Specifically, in an embodiment, the connections between the two
cross-connected PMOS transistors and the third NMOS transistors
cause the voltage to rise to the maximum voltage across one of the
cross-connected PMOS transistors and to drop to ground across the
other cross-connected PMOS transistor. Because the voltage across
one of the cross-connected PMOS transistors is assured to rise to
the maximum voltage while the voltage across the other
cross-connected PMOS transistor is assured to drop to ground, the
state definition and retention circuit 106 is certain to settle at
a single DC solution. The configuration of the two cross-connected
PMOS transistors and the third NMOS transistors does not utilize
back-to-back inverters and therefore avoids the associated
drawbacks while providing state definition with a single DC
solution.
[0025] Compared with a conventional state definition and retention
circuit, the state definition and retention circuit 106 exhibits
numerous advantages, which are described below with reference to
FIGS. 2-4. One of the advantages is that the state definition and
retention circuit 106 has a single solution when a supply voltage
from only one of the power supplies 112, 114 is applied to the
state definition and retention circuit 106. For example, the state
definition and retention circuit 106 has a single DC solution. By
having a single DC solution, each state of the state definition and
retention circuit 106 has only one possible value, such as logical
high or logical low at a particular time or situation. In other
words, each state of the state definition and retention circuit 106
is defined to a single value, such as logical high or logical low,
at a particular time or situation. Logical high and logical low of
a state can be translated into logical high, logical low, or high
impedance for a corresponding I/O pin. Compared with multiple DC
solutions, a single DC solution does not allow a state of the state
definition and retention circuit 106 to be uncertain when a supply
voltage from only one of the power supplies 112, 114 is applied to
the state definition and retention circuit 106. For example, the
state definition and retention circuit 106 has a single DC solution
during power supply ramp-up and avoids undesired power dissipation
during ramp-up of one power supply in the absence of the other
power supply. In addition, the state definition and retention
circuit 106 is designed independent of device size, device
manufacturing process, device operating voltage, and/or device
working temperature. Furthermore, the state definition and
retention circuit 106 has no static current and can be fabricated
using baseline Complementary Metal Oxide Semiconductor (CMOS)
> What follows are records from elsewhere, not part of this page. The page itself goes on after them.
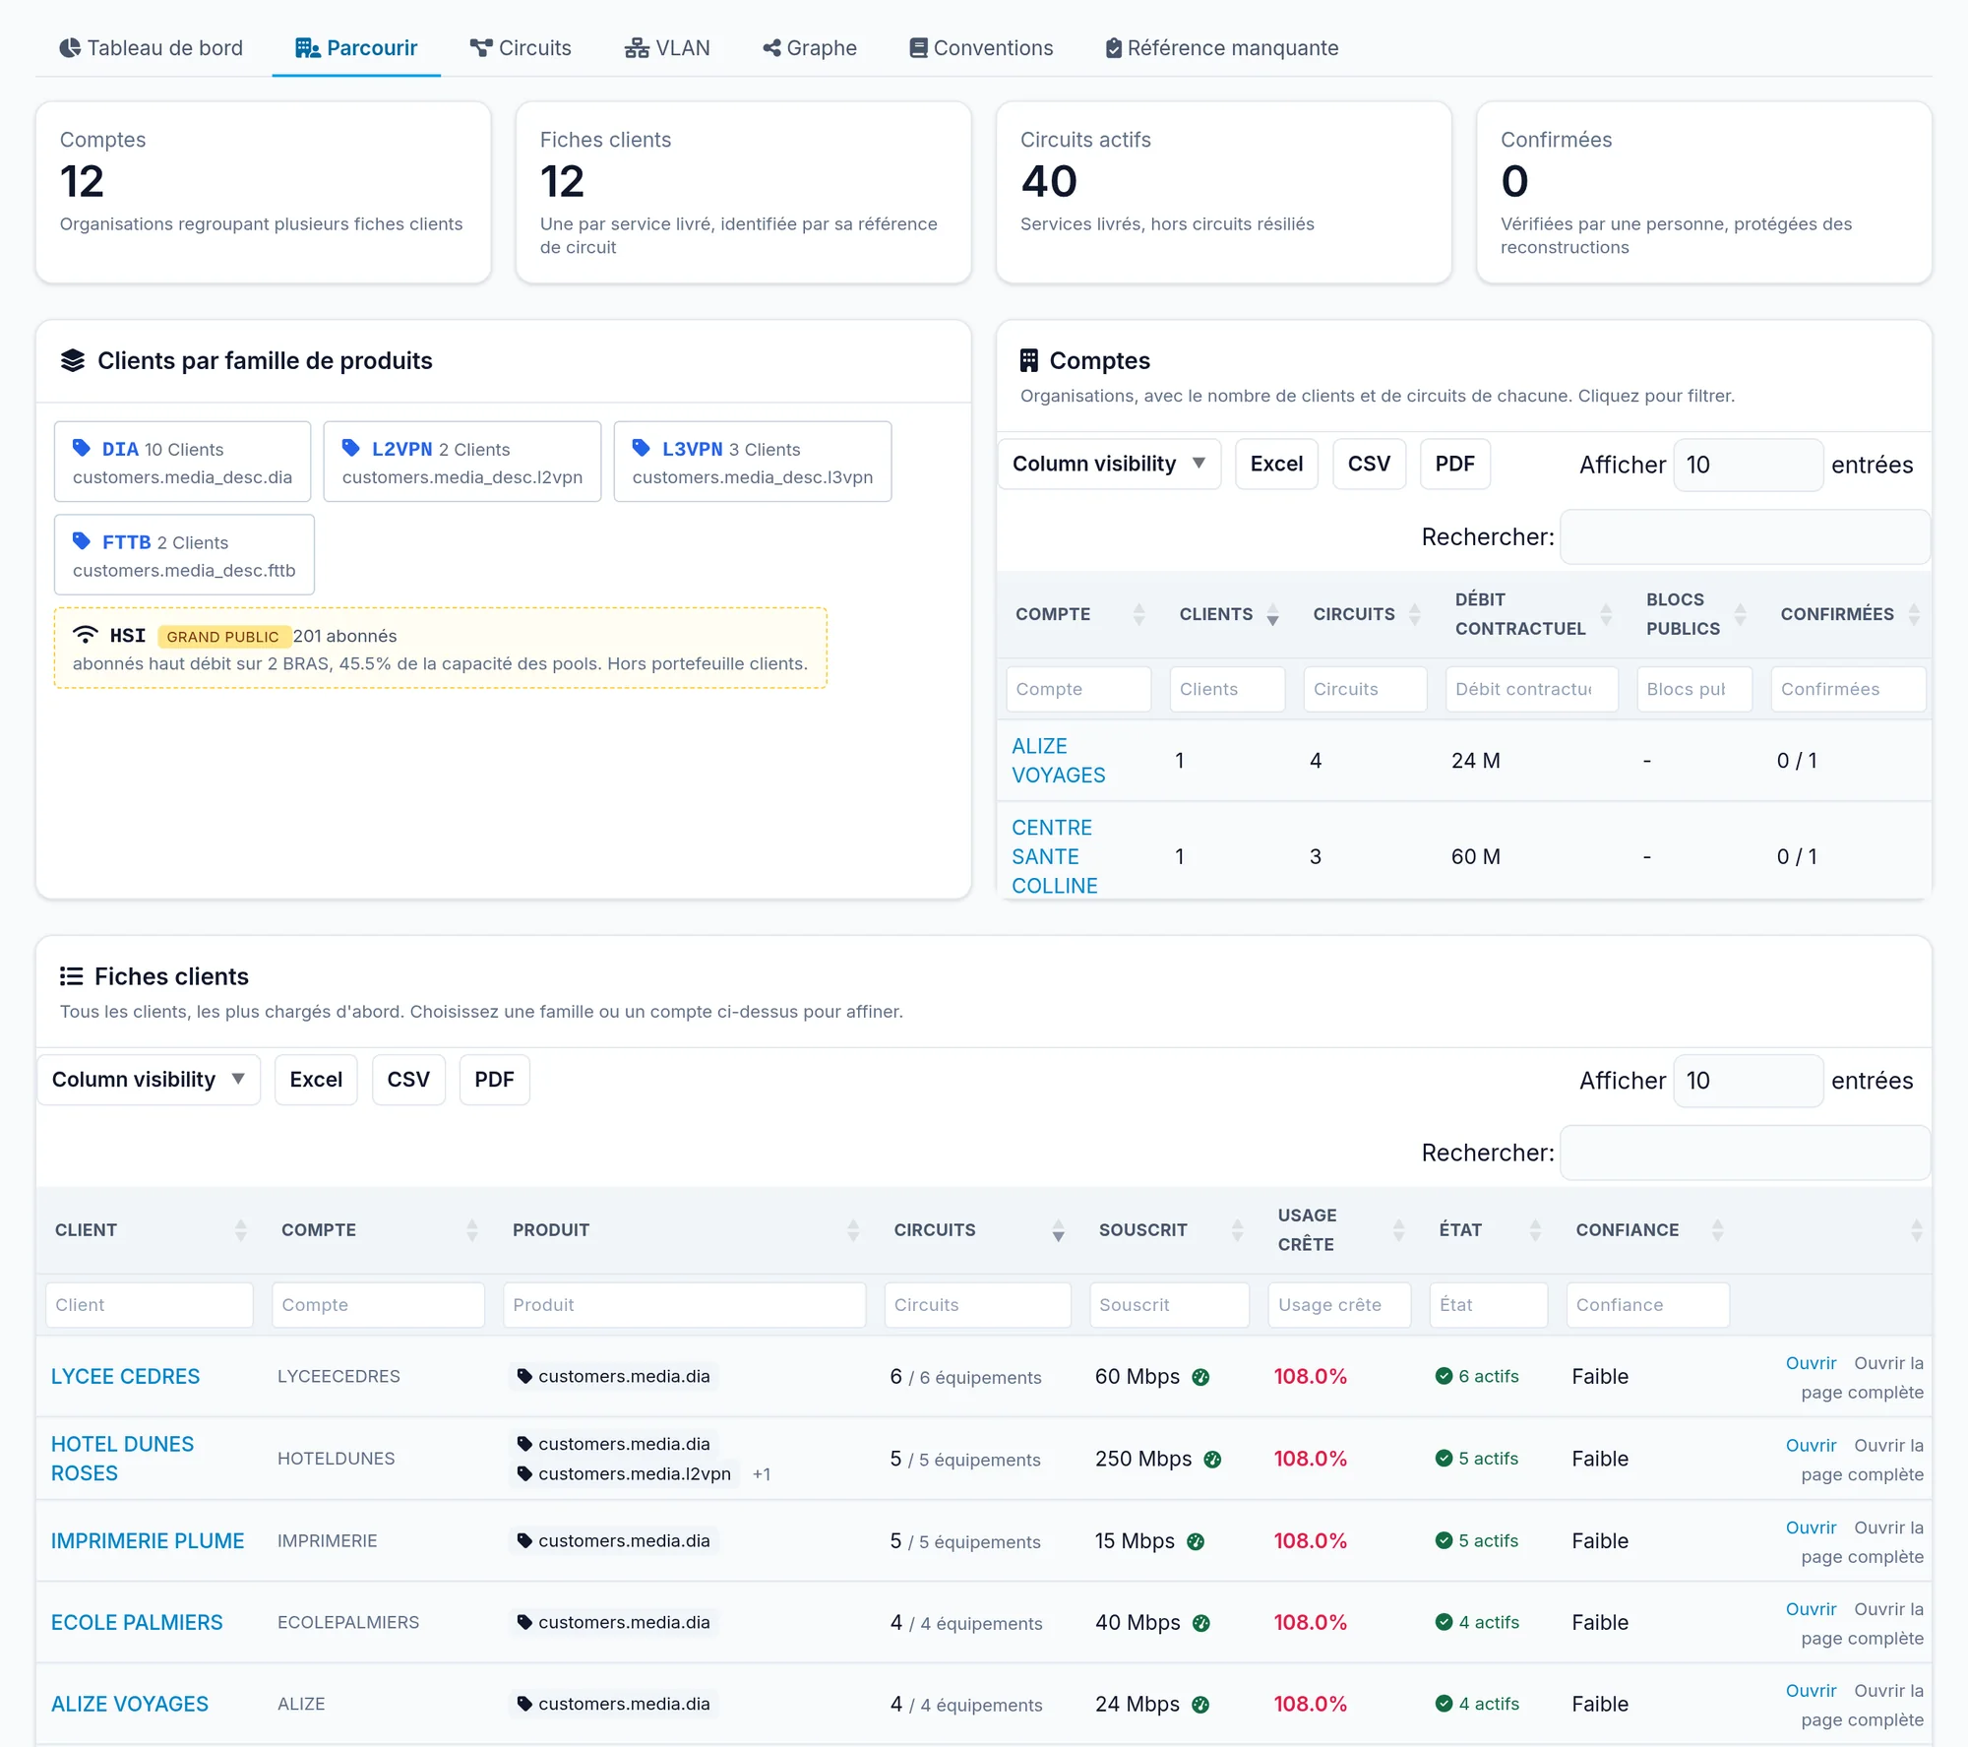Open the LYCEE CEDRES client link
Image resolution: width=1968 pixels, height=1747 pixels.
click(125, 1377)
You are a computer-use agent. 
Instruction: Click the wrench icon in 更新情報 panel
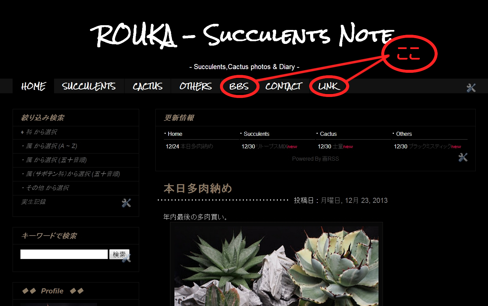(x=463, y=157)
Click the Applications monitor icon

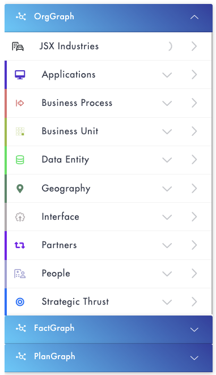point(20,75)
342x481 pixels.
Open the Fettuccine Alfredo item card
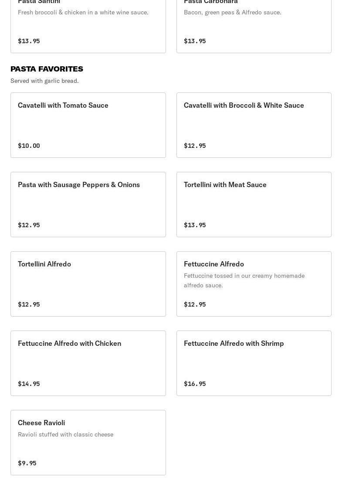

processes without the need for any specific process options that
may result in additional manufacturing costs. Additionally, the
state definition and retention circuit 106 has relatively few
electronic components. Because of the low number of electronic
components, the state definition and retention circuit 106 is
simple to implement and requires less real estate (i.e., circuit
area) than conventional circuits.
[0026] FIGS. 2-4 depict some embodiments of the state definition
and retention circuit 106 of FIG. 1. However, the state definition
and retention circuit 106 is not restricted to the embodiments
depicted in FIGS. 2-4. In the embodiments depicted in FIGS. 2-4,
the core power supply 112 is applied to a terminal marked "VDD1"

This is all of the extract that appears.